ACTIVITY LIST:
1: Answer these questions from the passage on William Blake, marking each answer (a), (b), or (c):
(a) What does Dr Friedlander call Blake's visions of the end of the world?
(b) What does EoR suspect is surfacing in Dr Friedlander's claim?
(c) From which work is the quoted verse excerpt taken?
2: For each statement, say yes or no to whether the passage on William Blake supports it, and quote the words that decide it:
(a) Dr Friedlander considers Blake's writings and pictures of little value.
(b) EoR agrees with the first paragraph of Dr Friedlander's conclusion.
(c) Dr Friedlander hopes Blake was right.
3: Go on with the passage on William Blake from the point where it stops.

GIVEN PASSAGE:
= = = =
Dr Friedlander concludes
Let no one misunderstand me. Blake's writings and pictures are extremely interesting and valuable. Blake has opened worlds of marvels and great beauty to us. Blake rejected social injustice and mechanical philosophies just like most of us do.

But I believe that William Blake was wrong about his visions and voices. They are not guides to metaphysical truths for all of us. I find that Blake's visions of the end of the world and the transformation of all people's perceptions were figments of his sick brain. Like the sons of Los, I believe that it is better to live and work for good in the world as it really is.

I believe that Blake was wrong. But I hope that he was right. Then, when we understand his works, we will have broken through the "limits of opacity and contraction", and enter a larger, more meaningful world.

While EoR agrees with the first paragraph of that conclusion, he can't agree with Dr Friedlander's claim that Blake was not concerned with the "world as it really is" (and suspects Dr Friedlander's Christianity is surfacing here) given Blake's outrage at suffering and slavery, at war and repression, and his poems in Songs of Experience such as London, or this excerpt from The Four Zoas:
What is the price of Experience do men buy it for a song
Or wisdom for a dance in the street? No it is bought with the price
Of all that a man hath his house his wife his children
Wisdom is sold in the desolate marketplace where none come to buy
And in the witherd field where the farmer plows in vain

It is an easy thing to triumph in the summers sun
And in the vintage & to sing on the waggon loaded with corn
It is an easy thing to talk of patience to the afflicted
To speak the laws of prudence to the houseless wanderer
To listen to the hungry ravens cry in wintry season
When the red blood is filld with wine & with the marrow of lambs
It is an easy thing to laugh at wrathful elements
To hear the dog howl at the wintry door, the ox in the slaughter house moan
To see a god on every wind & a blessing on every blast
To hear sounds of love in the thunder storm that destroys our enemies house
To rejoice in the blight that covers his field, & the sickness that cuts off his children
While our olive & vine sing & laugh round our door & our children bring fruits & flowers
Then the groan & the dolor are quite forgotten & the slave grinding at the mill
And the captive in chains & the poor in the prison, & the soldier in the field
When the shatterd bone hath laid him groaning among the happier dead
It is an easy thing to rejoice in the tents of prosperity
Thus could I sing & thus rejoice, but it is not so with me!
= = = =
RECORDS SUPPLIED:
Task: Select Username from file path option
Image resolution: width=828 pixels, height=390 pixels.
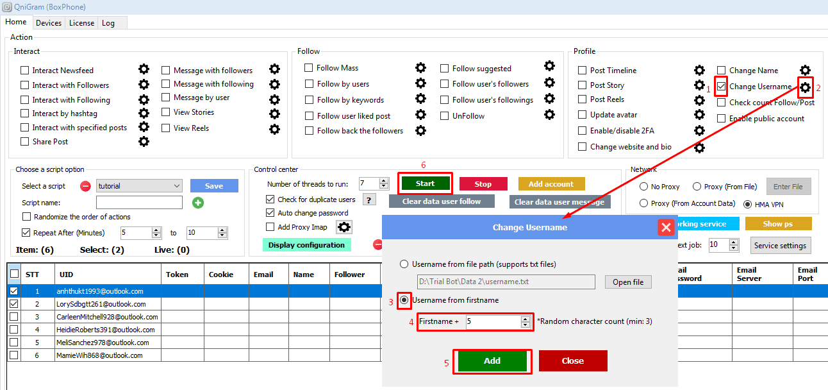Action: click(x=404, y=264)
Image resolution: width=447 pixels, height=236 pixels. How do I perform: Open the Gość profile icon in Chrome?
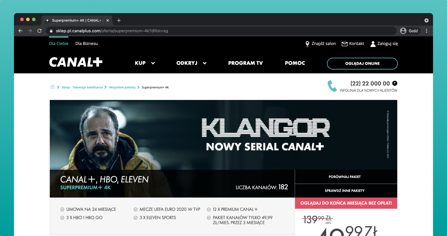pos(403,31)
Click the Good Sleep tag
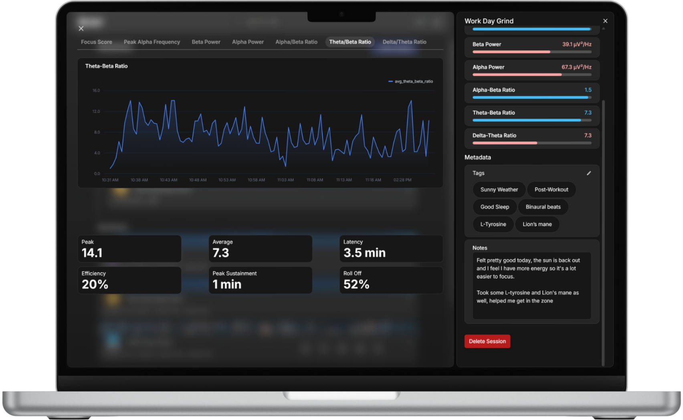This screenshot has width=683, height=420. [x=495, y=207]
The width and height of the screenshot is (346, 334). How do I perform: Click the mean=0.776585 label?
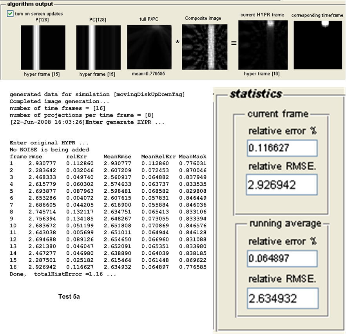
= = = =
RESULTS IN ORDER:
1:
(a) Figments of Blake's sick brain.
(b) Dr Friedlander's Christianity.
(c) The Four Zoas.

2:
(a) No: "Blake's writings and pictures are extremely interesting and valuable."
(b) Yes: "EoR agrees with the first paragraph of that conclusion"
(c) Yes: "But I hope that he was right."

3:
As Jacob Bronowski says in the introduction to his selection of Blake's poems and letters:
He was and he remained robust, matter-of-fact, and a rebel. He is as downright a rebel in the later religious writings as in his early Radical ones. Blake's form of Christianity was heretical, for it identified Christ the Son with all spiritual goodness and made God the Father a symbol of terror and tyranny. And this, the Gnostic or Manichaean heresy, is not merely a technical nicety among sects: it is a crux in Blake's mind. God to Blake personified absolute authority, and Christ personified the human character; and Blake was on the side of man against authority, at the end of his life when he called the authority Church and God, as much as at the beginning when he called it State and King. [...] The subject is the distortion of man by the rigid frame of law and society and the conventional systems; and the triumph is always the liberation of man by his own energies. The subject is war, tyranny, and poverty; the triumph is human freedom. [...] Blake read in these the signs of all human longing, and gave them an imaginative force which makes them still vivid to our generation, the generation of Belsen, and which makes his writing a universal monument of th spirit.

Or, as Blake said towards the end of his life
I have been very near the Gates of Death & have returned very weak & an Old Man feeble & tottering, but not in Spirit & Life, not in The Real Man The Imagination which Liveth for Ever. In that I am stronger & stronger as this Foolish Body decays.